I was concentrating on German romantics and then I realised the German romantics would soon be overhead and I thought well, I really ought to do something better for the war effort.

She decided to interrupt her university studies. At first she applied to be a nurse but discovered that her linguistic skills were in high demand for war work.

==Codebreaking==

Mavis Lever (as she was then) was recruited to work for the Secret Intelligence Service (MI6). At first, she was employed by the London section to check the personal columns of The Times for coded spy messages. In May 1940, aged 19 and untrained in cryptography, she was recruited to work as a codebreaker at Bletchley Park. She worked as an assistant to Dilly Knox, a classical scholar and papyrologist from King's College, Cambridge, an eccentric who, in 1920, forgot to invite two of his brothers to his wedding. Knox had an innocent preference for recruiting women and his group was sometimes referred to as "Knox and his girls" or even "Dilly and his fillies".

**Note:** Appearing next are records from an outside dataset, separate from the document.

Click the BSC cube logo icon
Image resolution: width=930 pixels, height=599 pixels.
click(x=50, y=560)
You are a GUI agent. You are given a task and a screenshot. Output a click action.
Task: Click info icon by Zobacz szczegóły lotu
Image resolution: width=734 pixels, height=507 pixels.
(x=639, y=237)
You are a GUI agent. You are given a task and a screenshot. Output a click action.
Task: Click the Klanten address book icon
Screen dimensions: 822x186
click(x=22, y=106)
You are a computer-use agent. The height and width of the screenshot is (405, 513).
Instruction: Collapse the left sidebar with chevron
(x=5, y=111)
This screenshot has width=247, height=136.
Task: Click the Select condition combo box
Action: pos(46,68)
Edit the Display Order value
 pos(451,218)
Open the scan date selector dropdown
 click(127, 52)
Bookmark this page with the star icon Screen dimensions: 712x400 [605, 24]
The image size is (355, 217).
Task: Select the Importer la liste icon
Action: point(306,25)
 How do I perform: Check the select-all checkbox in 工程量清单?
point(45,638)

Knox's opening remarks to her were "Hello, we're breaking machines. Have you got a pencil? Here, have a go". When she looked at the papers she was handed and replied that it was "all Greek" to her, Knox laughed and said "I wish it were". The small group that she had joined concentrated on the Italian Navy's messages that were enciphered using Italian Navy Cipher D, a variation of the commercial Enigma that had no plugboard and was thus easier to solve. The methods included 'rodding' and known-plaintext attack (which was called 'cribbing' at Bletchley Park). Knox wanted to establish whether the Italian Navy were using the same Enigma system as during the Spanish Civil War. He instructed his assistants to use rodding to see whether the crib PERX (per being Italian for "for" and X being used to indicate a space between words) worked for the first part of the message. After three months there was no success, but Mavis Lever found that rodding produced PERS for the first four letters of one message. She then (against orders) tried beyond this and obtained PERSONALE (Italian for "personal"). This confirmed that the Italians were indeed using the same machines and procedures as before. When it became clear that Mavis Lever had a talent for this work, she was promoted. This was a relief to her, as previously the cost of her billet consumed 70% of her salary.

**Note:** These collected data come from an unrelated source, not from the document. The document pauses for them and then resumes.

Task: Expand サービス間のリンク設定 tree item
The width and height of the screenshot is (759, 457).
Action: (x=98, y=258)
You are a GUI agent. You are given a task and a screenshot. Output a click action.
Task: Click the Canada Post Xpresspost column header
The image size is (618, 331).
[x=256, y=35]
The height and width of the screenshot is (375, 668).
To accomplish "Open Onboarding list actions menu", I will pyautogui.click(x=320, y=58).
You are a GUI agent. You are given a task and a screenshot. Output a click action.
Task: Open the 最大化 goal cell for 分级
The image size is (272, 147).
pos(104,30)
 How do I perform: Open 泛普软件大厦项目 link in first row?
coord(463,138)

Knox's group suffered a setback when the Italians introduced a new rotor with different wiring. A serious cryptographic weakness of Enigma was that it always changed the letter entered on the keyboard to a different one, i.e. a letter was never enciphered as itself. When there was not much traffic, the Italians would send dummy messages, perhaps to thwart signal analysis efforts. One such message was received following the introduction of the new wheel, and Mavis Lever observed that it contained all the letters of the alphabet except L. She guessed that a lazy operator had been told to send a dummy message, but had merely repeatedly pressed the bottom right letter on the Enigma keyboard, L. Realising the potential importance of this, she went to Hut 6 where German air force and army enigma messages were being decrypted, to seek the help of what Knox referred to as "one of the clever Cambridge mathematicians". That person was Keith Batey and together they solved the problem. Mavis and Keith married in November 1942.

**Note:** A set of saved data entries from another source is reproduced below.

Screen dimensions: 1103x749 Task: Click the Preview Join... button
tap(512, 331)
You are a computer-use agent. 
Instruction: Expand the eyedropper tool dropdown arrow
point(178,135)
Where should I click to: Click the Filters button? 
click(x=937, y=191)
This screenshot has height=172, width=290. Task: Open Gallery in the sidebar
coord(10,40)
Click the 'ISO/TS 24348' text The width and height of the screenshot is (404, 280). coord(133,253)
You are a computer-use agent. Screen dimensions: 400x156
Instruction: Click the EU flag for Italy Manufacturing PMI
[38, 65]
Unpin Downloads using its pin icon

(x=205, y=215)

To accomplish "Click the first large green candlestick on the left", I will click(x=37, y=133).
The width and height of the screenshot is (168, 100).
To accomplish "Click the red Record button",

The Allied success in the naval Battle of Cape Matapan in March 1941 was an early example of the contribution of the work at Bletchley Park to the war effort. The more messages read, the more cribs became available. One of these cribs was SUPERMARINA, meaning Naval High Command, which was used in a message from Rome to Crete that included "Today 25 March 1941 is the day minus three". Mavis Lever and her colleagues, including Margaret Rock, worked for three days and nights and discovered that the Italians were intending to attack a Royal Navy convoy transporting supplies from Cairo to Greece. The messages they deciphered provided a detailed plan of the Italian assault. Unusually, this information was forwarded directly to the Commander-in-Chief of the Mediterranean Fleet, Admiral Sir Andrew Cunningham in Alexandria, which led to the Italian fleet being ambushed by Cunningham, losing three cruisers and two destroyers. The naval historian Vincent O'Hara described the Battle of Matapan as "Italy's greatest defeat at sea, subtracting from its order of battle a cruiser division, but the battle was hardly decisive." When next in England, Admiral Cunningham visited Bletchley Park to thank Knox, Batey, and her fellow code-breakers for making his victory possible. Knox wrote a poem to celebrate the Allied success at Matapan. He included a stanza dedicated to Batey and the key role she had played in the victory:
"When Cunningham won at Matapan, By the grace of God and Mavis,
"Nigro simillima cygno est, praise Heaven, A very rara avis"
("Like the black swan, she is, praise heaven, a very rare bird".)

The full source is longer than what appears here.